◆ Instructions to follow: Give back the records in their entirety, exactly.

Dataset entries
· · · · ·

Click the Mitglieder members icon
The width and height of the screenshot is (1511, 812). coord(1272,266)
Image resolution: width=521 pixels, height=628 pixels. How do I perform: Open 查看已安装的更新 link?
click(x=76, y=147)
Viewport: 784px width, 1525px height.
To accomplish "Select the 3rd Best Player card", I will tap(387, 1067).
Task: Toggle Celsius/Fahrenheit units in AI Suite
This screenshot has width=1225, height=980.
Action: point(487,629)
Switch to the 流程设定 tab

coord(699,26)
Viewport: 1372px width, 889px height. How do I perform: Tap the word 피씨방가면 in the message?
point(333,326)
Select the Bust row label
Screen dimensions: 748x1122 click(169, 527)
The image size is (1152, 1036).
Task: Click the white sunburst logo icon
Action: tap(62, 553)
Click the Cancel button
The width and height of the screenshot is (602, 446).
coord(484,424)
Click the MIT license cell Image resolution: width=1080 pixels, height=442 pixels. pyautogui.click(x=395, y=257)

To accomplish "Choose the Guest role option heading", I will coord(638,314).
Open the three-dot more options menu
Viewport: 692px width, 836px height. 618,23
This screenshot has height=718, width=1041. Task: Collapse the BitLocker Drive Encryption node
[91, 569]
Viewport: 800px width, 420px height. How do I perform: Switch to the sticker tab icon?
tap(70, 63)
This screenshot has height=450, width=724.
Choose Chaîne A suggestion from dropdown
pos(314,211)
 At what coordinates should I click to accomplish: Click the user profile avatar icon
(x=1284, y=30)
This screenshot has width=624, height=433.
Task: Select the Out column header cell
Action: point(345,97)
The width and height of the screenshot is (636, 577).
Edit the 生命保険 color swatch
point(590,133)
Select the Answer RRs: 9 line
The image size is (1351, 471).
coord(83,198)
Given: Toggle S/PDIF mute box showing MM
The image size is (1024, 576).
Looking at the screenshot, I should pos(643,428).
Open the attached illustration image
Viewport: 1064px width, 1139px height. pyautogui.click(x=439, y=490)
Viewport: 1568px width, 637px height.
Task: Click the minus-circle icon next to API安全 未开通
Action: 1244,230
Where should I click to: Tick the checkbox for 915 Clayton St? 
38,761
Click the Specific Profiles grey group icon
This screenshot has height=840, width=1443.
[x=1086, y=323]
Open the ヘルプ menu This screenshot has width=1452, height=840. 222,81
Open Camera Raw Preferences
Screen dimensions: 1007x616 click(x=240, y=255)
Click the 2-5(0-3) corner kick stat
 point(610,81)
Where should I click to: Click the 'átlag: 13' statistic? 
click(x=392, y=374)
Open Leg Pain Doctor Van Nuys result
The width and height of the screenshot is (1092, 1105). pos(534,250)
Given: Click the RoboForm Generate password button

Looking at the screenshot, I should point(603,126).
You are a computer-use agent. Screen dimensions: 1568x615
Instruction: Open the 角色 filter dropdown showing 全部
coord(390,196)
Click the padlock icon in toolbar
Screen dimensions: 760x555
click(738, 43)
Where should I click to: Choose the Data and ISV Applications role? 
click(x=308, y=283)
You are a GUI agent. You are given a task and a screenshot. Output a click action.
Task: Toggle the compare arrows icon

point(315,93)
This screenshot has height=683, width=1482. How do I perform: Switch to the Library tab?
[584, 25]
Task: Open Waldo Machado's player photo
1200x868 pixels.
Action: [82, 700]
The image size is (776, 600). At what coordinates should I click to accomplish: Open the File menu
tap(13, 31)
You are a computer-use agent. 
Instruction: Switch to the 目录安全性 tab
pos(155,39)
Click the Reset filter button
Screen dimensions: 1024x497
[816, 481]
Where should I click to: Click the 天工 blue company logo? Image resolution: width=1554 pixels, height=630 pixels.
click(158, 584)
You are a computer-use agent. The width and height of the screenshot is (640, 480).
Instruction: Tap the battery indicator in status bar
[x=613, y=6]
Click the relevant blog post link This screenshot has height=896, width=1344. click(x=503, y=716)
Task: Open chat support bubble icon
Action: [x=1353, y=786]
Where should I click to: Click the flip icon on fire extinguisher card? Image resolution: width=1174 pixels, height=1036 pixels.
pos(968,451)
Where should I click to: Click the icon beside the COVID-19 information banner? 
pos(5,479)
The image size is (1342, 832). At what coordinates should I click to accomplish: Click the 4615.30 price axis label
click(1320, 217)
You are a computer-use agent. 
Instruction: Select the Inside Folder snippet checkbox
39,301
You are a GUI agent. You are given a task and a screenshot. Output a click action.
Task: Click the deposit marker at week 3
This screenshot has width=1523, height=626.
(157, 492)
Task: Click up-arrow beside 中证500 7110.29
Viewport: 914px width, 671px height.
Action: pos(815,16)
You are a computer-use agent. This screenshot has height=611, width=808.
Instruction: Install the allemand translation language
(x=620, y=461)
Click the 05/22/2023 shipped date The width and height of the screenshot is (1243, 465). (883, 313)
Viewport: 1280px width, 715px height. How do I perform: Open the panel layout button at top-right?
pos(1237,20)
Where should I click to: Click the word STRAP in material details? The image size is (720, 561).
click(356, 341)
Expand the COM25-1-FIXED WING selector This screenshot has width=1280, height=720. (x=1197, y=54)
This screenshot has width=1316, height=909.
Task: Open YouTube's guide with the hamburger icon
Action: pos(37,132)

· · · · ·

◆ Response below:
Click the Mitglieder members icon
The width and height of the screenshot is (1511, 812). coord(1272,266)
Image resolution: width=521 pixels, height=628 pixels. How do I perform: Open 查看已安装的更新 link?
click(x=76, y=147)
Viewport: 784px width, 1525px height.
To accomplish "Select the 3rd Best Player card", I will tap(387, 1067).
Task: Toggle Celsius/Fahrenheit units in AI Suite
This screenshot has width=1225, height=980.
Action: point(487,629)
Switch to the 流程设定 tab

coord(699,26)
Viewport: 1372px width, 889px height. How do I perform: Tap the word 피씨방가면 in the message?
point(333,326)
Select the Bust row label
Screen dimensions: 748x1122 click(169, 527)
The image size is (1152, 1036).
Task: Click the white sunburst logo icon
Action: tap(62, 553)
Click the Cancel button
The width and height of the screenshot is (602, 446).
coord(484,424)
Click the MIT license cell Image resolution: width=1080 pixels, height=442 pixels. pyautogui.click(x=395, y=257)

To accomplish "Choose the Guest role option heading", I will coord(638,314).
Open the three-dot more options menu
Viewport: 692px width, 836px height. 618,23
This screenshot has height=718, width=1041. Task: Collapse the BitLocker Drive Encryption node
[91, 569]
Viewport: 800px width, 420px height. How do I perform: Switch to the sticker tab icon?
tap(70, 63)
This screenshot has height=450, width=724.
Choose Chaîne A suggestion from dropdown
pos(314,211)
 At what coordinates should I click to accomplish: Click the user profile avatar icon
(x=1284, y=30)
This screenshot has width=624, height=433.
Task: Select the Out column header cell
Action: point(345,97)
The width and height of the screenshot is (636, 577).
Edit the 生命保険 color swatch
point(590,133)
Select the Answer RRs: 9 line
The image size is (1351, 471).
coord(83,198)
Given: Toggle S/PDIF mute box showing MM
The image size is (1024, 576).
Looking at the screenshot, I should pos(643,428).
Open the attached illustration image
Viewport: 1064px width, 1139px height. pyautogui.click(x=439, y=490)
Viewport: 1568px width, 637px height.
Task: Click the minus-circle icon next to API安全 未开通
Action: 1244,230
Where should I click to: Tick the checkbox for 915 Clayton St? 
38,761
Click the Specific Profiles grey group icon
This screenshot has height=840, width=1443.
[x=1086, y=323]
Open the ヘルプ menu This screenshot has width=1452, height=840. 222,81
Open Camera Raw Preferences
Screen dimensions: 1007x616 click(x=240, y=255)
Click the 2-5(0-3) corner kick stat
 point(610,81)
Where should I click to: Click the 'átlag: 13' statistic? 
click(x=392, y=374)
Open Leg Pain Doctor Van Nuys result
The width and height of the screenshot is (1092, 1105). pos(534,250)
Given: Click the RoboForm Generate password button

Looking at the screenshot, I should point(603,126).
You are a computer-use agent. Screen dimensions: 1568x615
Instruction: Open the 角色 filter dropdown showing 全部
coord(390,196)
Click the padlock icon in toolbar
Screen dimensions: 760x555
click(738, 43)
Where should I click to: Choose the Data and ISV Applications role? 
click(x=308, y=283)
You are a GUI agent. You are given a task and a screenshot. Output a click action.
Task: Toggle the compare arrows icon

point(315,93)
This screenshot has height=683, width=1482. How do I perform: Switch to the Library tab?
[584, 25]
Task: Open Waldo Machado's player photo
1200x868 pixels.
Action: [82, 700]
The image size is (776, 600). At what coordinates should I click to accomplish: Open the File menu
tap(13, 31)
You are a computer-use agent. 
Instruction: Switch to the 目录安全性 tab
pos(155,39)
Click the Reset filter button
Screen dimensions: 1024x497
[816, 481]
Where should I click to: Click the 天工 blue company logo? Image resolution: width=1554 pixels, height=630 pixels.
click(158, 584)
You are a computer-use agent. The width and height of the screenshot is (640, 480).
Instruction: Tap the battery indicator in status bar
[x=613, y=6]
Click the relevant blog post link This screenshot has height=896, width=1344. click(x=503, y=716)
Task: Open chat support bubble icon
Action: [x=1353, y=786]
Where should I click to: Click the flip icon on fire extinguisher card? Image resolution: width=1174 pixels, height=1036 pixels.
pos(968,451)
Where should I click to: Click the icon beside the COVID-19 information banner? 
pos(5,479)
The image size is (1342, 832). At what coordinates should I click to accomplish: Click the 4615.30 price axis label
click(1320, 217)
You are a computer-use agent. 
Instruction: Select the Inside Folder snippet checkbox
39,301
You are a GUI agent. You are given a task and a screenshot. Output a click action.
Task: Click the deposit marker at week 3
This screenshot has width=1523, height=626.
(157, 492)
Task: Click up-arrow beside 中证500 7110.29
Viewport: 914px width, 671px height.
Action: pos(815,16)
You are a computer-use agent. This screenshot has height=611, width=808.
Instruction: Install the allemand translation language
(x=620, y=461)
Click the 05/22/2023 shipped date The width and height of the screenshot is (1243, 465). (883, 313)
Viewport: 1280px width, 715px height. How do I perform: Open the panel layout button at top-right?
pos(1237,20)
Where should I click to: Click the word STRAP in material details? The image size is (720, 561).
click(356, 341)
Expand the COM25-1-FIXED WING selector This screenshot has width=1280, height=720. (x=1197, y=54)
This screenshot has width=1316, height=909.
Task: Open YouTube's guide with the hamburger icon
Action: pos(37,132)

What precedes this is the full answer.